**Goals**
**a.** Copy the passage of the V8 memory piece below that starts at "In an HA environment" and ends at "Linux operating system.".
**b.** Write the next part of the V8 memory piece below, picking up right after its final sentence.

**Extract**
V8 is embedded into Node, and does all the JS work, including the memory management. V8 like many ‘interpreted’ lanaguages uses a ‘heap’ for dynamic memory allocation and has a garbage collection (GC) system to recover no longer required memory.

In an HA environment with NR as an addon, the NR addon release is based on a version of Node which in turn includes a version of V8. NR is run in a Docker container, using the base Linux operating system.

How does V8 memory and garbage collection work?
This is the long and complicated bit!

For an overview, the following has most of the details. https://v8.dev/blog/trash-talk

I have also found the following informative. https://jayconrod.com/posts/55/a-tour-of-v8-garbage-collection

JavaScript started life as a simple interpreted language (script) to run just on client web-browsers. To this end it uses self-managed memory with a garbage collector. Compiled languages such as C# often require the programmer to allocate and de-allocate (recover) memory. In a compiled language, the compiler can typically see all the required variables, their size and enclosing scope up-front. The compiler at compile time allocates space for variables, and the execution code only has to deal with dynamic length variables such as strings and variable size arrays. These all go on a ‘heap’, entirely managed by the programmer.

JavaScript has moved on considerably over the past two decades, and execution programmes such as V8 now work on a just-in-time compile process, where JS is compiled to tokens prior to execution. However JS still frees the programmer from having to allocated and de-allocated memory. V8 has changed over the years from a basic ‘stop everything GC’, and now runs a sophisticated generation-intermediate garbage collection system, mostly so as to improve real-time performance in high-use web pages.

V8 controlled memory sits within the overall Node RSS (resident set size) and includes the stack, and the heap. RSS is where the code sits (this includes Node code, Node-RED and execution flows). The stack is a last-in, first-out memory space (like a stack of plates) used to hold functions. Every time a JS function is called, V8 pushes the function details onto the (top of the) stack. When the function ends (returns) the function details are pulled off the stack. Details for each function on the stack include all the primitive variables, as well as pointers to non-primitive objects, arrays, and strings (and function control items like closures and call-backs).

Generally the stack looks after itself. Starting with the main program (which is effectively just another function) the stack grows, and shrinks in use. The only time ‘stack overflow’ can be hit is if a program uses a really big number of functions, or more likely when a loop continually calls a function without limit. Typically this happens in non-terminating loops or recursive function calls, so this is very much down to the programmer to fix. The stack is not garbage collected.

**Data lines**
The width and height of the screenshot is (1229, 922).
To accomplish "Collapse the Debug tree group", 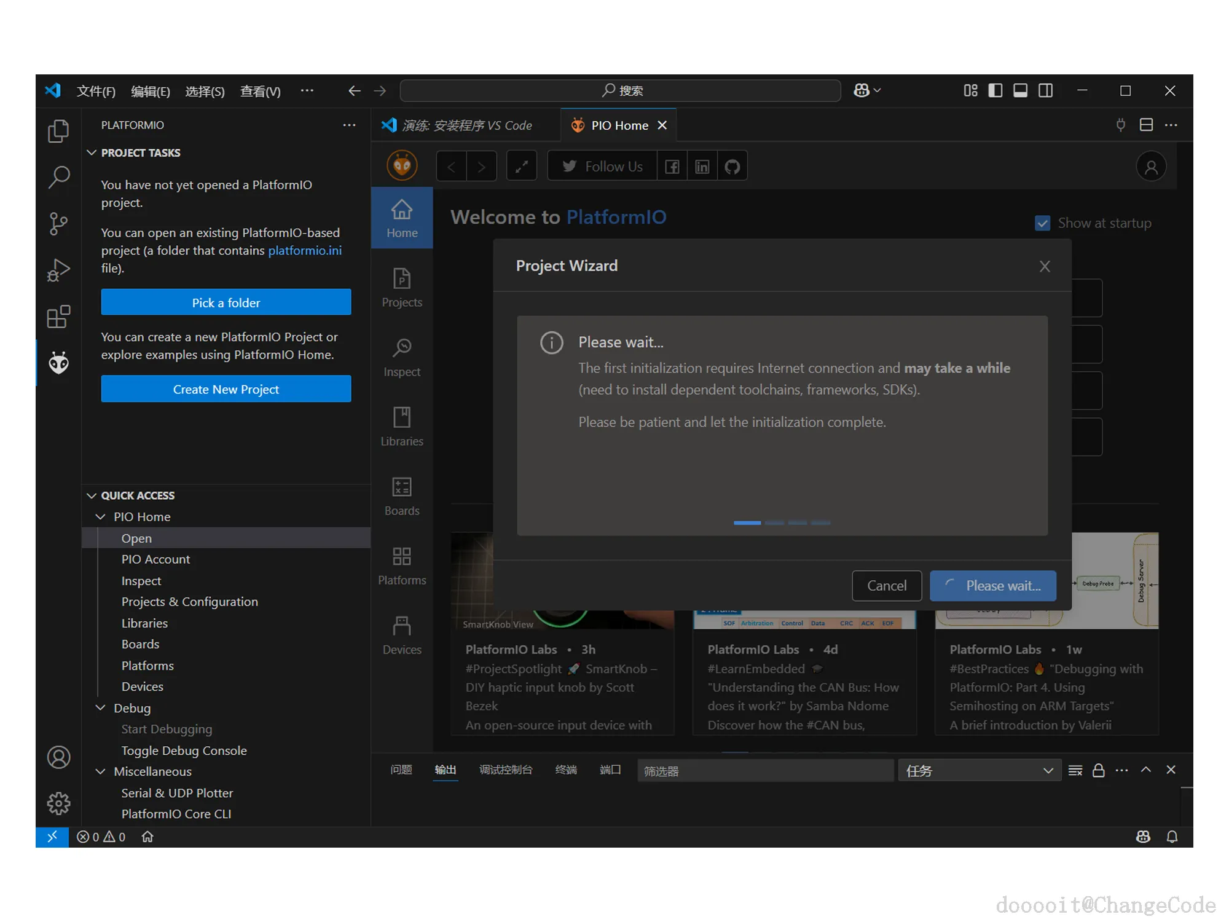I will pyautogui.click(x=101, y=708).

**Answers provided**
**a.**
In an HA environment with NR as an addon, the NR addon release is based on a version of Node which in turn includes a version of V8. NR is run in a Docker container, using the base Linux operating system.

**b.**
Now to the ‘heap’. This is a block of memory used to hold objects (strings, arrays, JS objects and all their associated primitive variables and further pointers). When the JS code requires an ‘object’ variable, the main pointer to the object goes onto the stack (inside the function being called) and the rest sits in space allocated in the heap. This works well, until the variable is no longer required (the function ends, comes off the stack, and function variables are no longer needed). At this point the old space has to be garbage collected and returned to a ‘free list’

V8 at the time of writing uses the ‘Orinoco’ project approach (named after the Wimbledon Common Womble I assume). If anyone is interested this is my understanding of how it all works:-

At start-up Node gets memory from the OS to load and run itself (the RSS).

  • This memory is subdivided to provide code space, the stack, and the heap space.
  • The ‘heap’ space allocated by V8 is divided into two parts - the New Space and the Old Space
  • The New Space (generational) is divided into two sections - the Nursery and the Intermediate
  • The Nursery is divided into two halves - the To space and the From space.

Thus the New Space has three equal sized sections - Nursery To, Nursery From, and Intermediate. These are only ever a few MB big, and do not change size once initialised.

All new memory allocation is done in the Nursery To space. This naturally fills up quite quickly.

On the ‘generation principle’ that the most recently allocated stuff is the stuff most like to become free soonest, the generational approach tries to free up the newest stuff first. In V8 Orinoco, this is done by the scavenger, and this works by regularly going through the Nursery, swapping over the From and To, and moving required memory between the From to the To. Anything in the From (was the written-To) that is still required is moved to the (new) To space and marked as having been saved once.

After a while, the scavenger passes back over Nursery, again swapping the To and From, and anything now still required that was first generation scavenged is moved to the Intermediate space, and marked as saved twice.

Savaging happens all the time, using multiple background threads taking ‘free’ execution time off the main program thread. The process keeps a master list of root pointers from the stack, and follows them into the heap, marking everything touched recursively. Anything not marked is not moved during the scavenge. The ‘From’ space thus become empty of anything wanted, and this space is then effectively clear. The ‘To’ space fills up with newly allocated memory as well as first generation saved memory. Since everything is moved into an empty To space, compaction happens naturally and fragmentation is minimal. Once required memory is moved, the root pointers in the stack are updated, as is the primary root search table, so there is quite a lot going on.

The multiple-thread approach used by the scavenger requires that the root pointer table is divided up and allocated out to different threads. This, and the fact that the main program is still running and potentially allocating new variables on the heap, requires a bit of collision management using ‘write barriers’. Also V8 uses memory in page blocks, each 1MB (each page in Unix is 4k or more depending on processor architecture, so a V8 page is many Unix pages). Thus New Space is physically divided into 1MB chunks, with the scavenger only working across some of the pages at any one time (swapping individual To and From pages) and only freeing up lightly used pages to then be re-used.

Once something has been saved twice, now sitting in the Intermediate space, if it is still required when the scavenger visits for the third time it is moved to the Old Space.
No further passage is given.